Die Aufmachung ist  klasse – Einband: dicke schwarze Pappen, Buchrücken: rotes Leinen, der Schutzumschlag lässt sich zu einem riesigen Plakat (ca. DIN A1) auseinanderfalten.
Die grafische Gestaltung (Florian Lamm) gefällt mir nicht so sehr: Typografie nicht schön, Schrift auf dem Einband ist unverständlich klein, Textseiten zu wenig Seitenrand (nicht mal Platz für Seitenzahlen).
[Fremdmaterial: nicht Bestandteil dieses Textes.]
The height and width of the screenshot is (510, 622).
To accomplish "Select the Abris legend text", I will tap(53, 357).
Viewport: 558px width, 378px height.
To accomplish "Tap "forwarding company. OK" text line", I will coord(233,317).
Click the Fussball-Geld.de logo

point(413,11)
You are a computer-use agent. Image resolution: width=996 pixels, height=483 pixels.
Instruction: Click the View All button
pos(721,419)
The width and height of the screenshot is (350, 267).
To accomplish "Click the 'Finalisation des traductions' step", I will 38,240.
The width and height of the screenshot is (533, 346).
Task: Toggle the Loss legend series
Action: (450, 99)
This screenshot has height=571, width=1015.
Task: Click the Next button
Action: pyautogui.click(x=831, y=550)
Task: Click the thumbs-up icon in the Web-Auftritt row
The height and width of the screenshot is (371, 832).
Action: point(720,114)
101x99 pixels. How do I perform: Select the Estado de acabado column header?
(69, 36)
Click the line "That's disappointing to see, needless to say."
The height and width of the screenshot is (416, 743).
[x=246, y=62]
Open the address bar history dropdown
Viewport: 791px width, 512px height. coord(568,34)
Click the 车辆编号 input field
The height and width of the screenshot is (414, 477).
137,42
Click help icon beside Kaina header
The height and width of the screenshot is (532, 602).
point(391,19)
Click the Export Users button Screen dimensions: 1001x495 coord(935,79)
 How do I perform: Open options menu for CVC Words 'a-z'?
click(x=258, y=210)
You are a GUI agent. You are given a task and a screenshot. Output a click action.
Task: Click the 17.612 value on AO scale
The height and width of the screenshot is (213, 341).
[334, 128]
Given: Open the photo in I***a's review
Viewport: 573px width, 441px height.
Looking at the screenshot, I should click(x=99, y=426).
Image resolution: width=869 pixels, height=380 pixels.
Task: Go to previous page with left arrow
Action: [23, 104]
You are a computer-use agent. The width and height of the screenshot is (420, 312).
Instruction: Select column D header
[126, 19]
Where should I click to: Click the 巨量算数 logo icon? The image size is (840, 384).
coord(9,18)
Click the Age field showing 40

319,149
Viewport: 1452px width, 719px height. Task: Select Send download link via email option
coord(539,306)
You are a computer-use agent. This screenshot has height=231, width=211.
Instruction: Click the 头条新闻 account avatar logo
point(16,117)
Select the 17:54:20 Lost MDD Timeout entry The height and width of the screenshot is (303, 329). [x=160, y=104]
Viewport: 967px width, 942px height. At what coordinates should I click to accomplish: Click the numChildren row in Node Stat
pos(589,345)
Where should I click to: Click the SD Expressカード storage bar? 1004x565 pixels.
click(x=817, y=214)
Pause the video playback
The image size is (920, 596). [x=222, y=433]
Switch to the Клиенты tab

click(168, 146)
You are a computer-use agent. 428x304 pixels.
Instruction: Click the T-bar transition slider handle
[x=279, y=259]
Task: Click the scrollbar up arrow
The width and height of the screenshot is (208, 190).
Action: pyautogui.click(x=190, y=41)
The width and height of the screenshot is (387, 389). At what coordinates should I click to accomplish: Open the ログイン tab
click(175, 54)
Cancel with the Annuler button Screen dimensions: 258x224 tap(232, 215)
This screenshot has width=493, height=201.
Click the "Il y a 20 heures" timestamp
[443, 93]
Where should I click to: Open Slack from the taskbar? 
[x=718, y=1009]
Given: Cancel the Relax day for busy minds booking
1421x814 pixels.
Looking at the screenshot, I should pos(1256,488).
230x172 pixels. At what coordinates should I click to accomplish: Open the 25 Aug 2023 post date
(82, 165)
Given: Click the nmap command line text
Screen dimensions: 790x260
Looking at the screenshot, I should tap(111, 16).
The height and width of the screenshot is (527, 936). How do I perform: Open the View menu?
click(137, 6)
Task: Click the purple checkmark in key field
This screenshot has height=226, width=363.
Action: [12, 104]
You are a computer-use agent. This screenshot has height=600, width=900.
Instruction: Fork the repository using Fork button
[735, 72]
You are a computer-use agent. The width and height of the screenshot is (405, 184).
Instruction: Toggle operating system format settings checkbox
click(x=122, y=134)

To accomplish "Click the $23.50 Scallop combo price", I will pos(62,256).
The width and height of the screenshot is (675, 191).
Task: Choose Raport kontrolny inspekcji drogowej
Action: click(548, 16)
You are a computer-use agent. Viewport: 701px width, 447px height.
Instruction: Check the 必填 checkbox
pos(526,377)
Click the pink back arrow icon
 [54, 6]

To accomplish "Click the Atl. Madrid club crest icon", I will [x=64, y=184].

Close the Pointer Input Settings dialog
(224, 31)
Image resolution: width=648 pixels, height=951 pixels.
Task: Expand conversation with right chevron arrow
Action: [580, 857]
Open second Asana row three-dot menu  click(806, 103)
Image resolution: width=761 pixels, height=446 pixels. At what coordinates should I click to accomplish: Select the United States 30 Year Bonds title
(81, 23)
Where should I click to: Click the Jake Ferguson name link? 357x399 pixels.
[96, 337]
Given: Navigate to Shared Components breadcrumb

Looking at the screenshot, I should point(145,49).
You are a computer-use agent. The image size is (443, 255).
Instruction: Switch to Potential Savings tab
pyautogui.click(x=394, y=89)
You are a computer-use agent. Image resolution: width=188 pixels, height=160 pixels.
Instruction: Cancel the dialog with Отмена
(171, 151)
Aber die Fotos: Alle Wüst-Motive sind Meisterwerke, intelligente Fotografien. In diesem Buch kann man 102 Ansichten aus Bernau, Berlin, Magdeburg, Leipzig, Rostock, Karl-Marx-Stadt, Jena, Templin, Prenzlau, Potsdam,  aus den Jahren von 1979 bis 1985 bestaunen. Allesamt unaufgeregte, aber außerordentlich präzise Blicke. Das Schwarzweiß in so vielen Grautönen… Es unterstreicht die gesellschaftliche Stimmung dieser Zeit in der DDR und erzählt Geschichte.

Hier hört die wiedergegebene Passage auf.